Google collected sensitive personal data from 4.4 million iPhone users and used it to divide people into categories for advertisers, the High Court has heard.
The tech giant is facing a mass legal action over claims that it bypassed privacy settings on Apple iPhone handsets between August 2011 and February 2012.
The litigation is being brought by campaign group Google You Owe Us, led by former Which? director Richard Lloyd.
At the first hearing of the case in London on Monday, lawyers for Mr Lloyd told the court information collected by Google included racial or ethnic origin, physical and mental heath, political affiliations or opinions, sexuality and sexual interests and social class.

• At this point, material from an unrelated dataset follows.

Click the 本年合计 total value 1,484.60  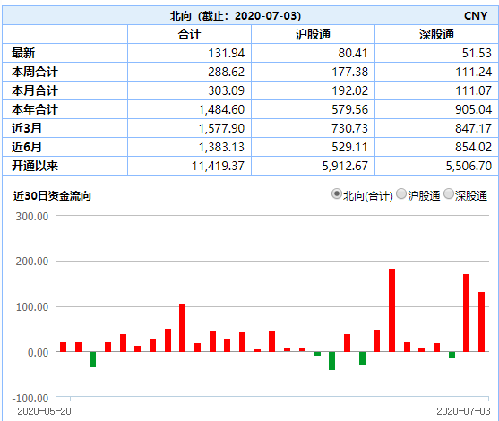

They said information about an individual's financial situation, shopping habits and their geographical location were also obtained.
Hugh Tomlinson QC, representing Mr Lloyd, said information was then "aggregated" and users were put into groups such as "football lovers" or "current affairs enthusiasts".
These were then offered to subscribing advertisers to choose from when deciding who to direct their marketing to.
Mr Tomlinson said the data was gathered through "clandestine tracking and collation" of information relating to internet usage on iPhone users' Safari browser - known as the "Safari Workaround".
He told Mr Justice Warby the activity was exposed by a PhD researcher in 2012 and Google has already paid 39.5 million US dollars to settle claims in the USA.
Speaking ahead of the hearing, Mr Lloyd said: "I believe that what Google did was quite simply against the law.
"Their actions have affected millions in England and Wales and we'll be asking the judge to ensure they are held to account in our courts."
The campaign group hopes to win at least £1 billion in compensation for an estimated 4.4 million users of the device.
Google contends the type of "representative action" being brought against it by Mr Lloyd is unsuitable and should not go ahead.
Lawyers for the California-based company said there is no suggestion the Safari Workaround resulted in any information being disclosed to third parties.
They also said it is not possible to identify those who may have been affected and the claim has no prospect of success.
Anthony White QC, for Google, said the purpose of Mr Lloyd's claim was to "pursue a campaign for accountability and retribution" against the company, rather than seek compensation for affected individuals.
He said: "The court should not permit a single person to co-opt the data protection rights of millions of individuals for the purpose of advancing a personal 'campaign' agenda and should not allow them to place the onus on individuals who do not wish to be associated with that campaign to take positive steps to actively disassociate themselves from it."
The hearing is expected to last two days.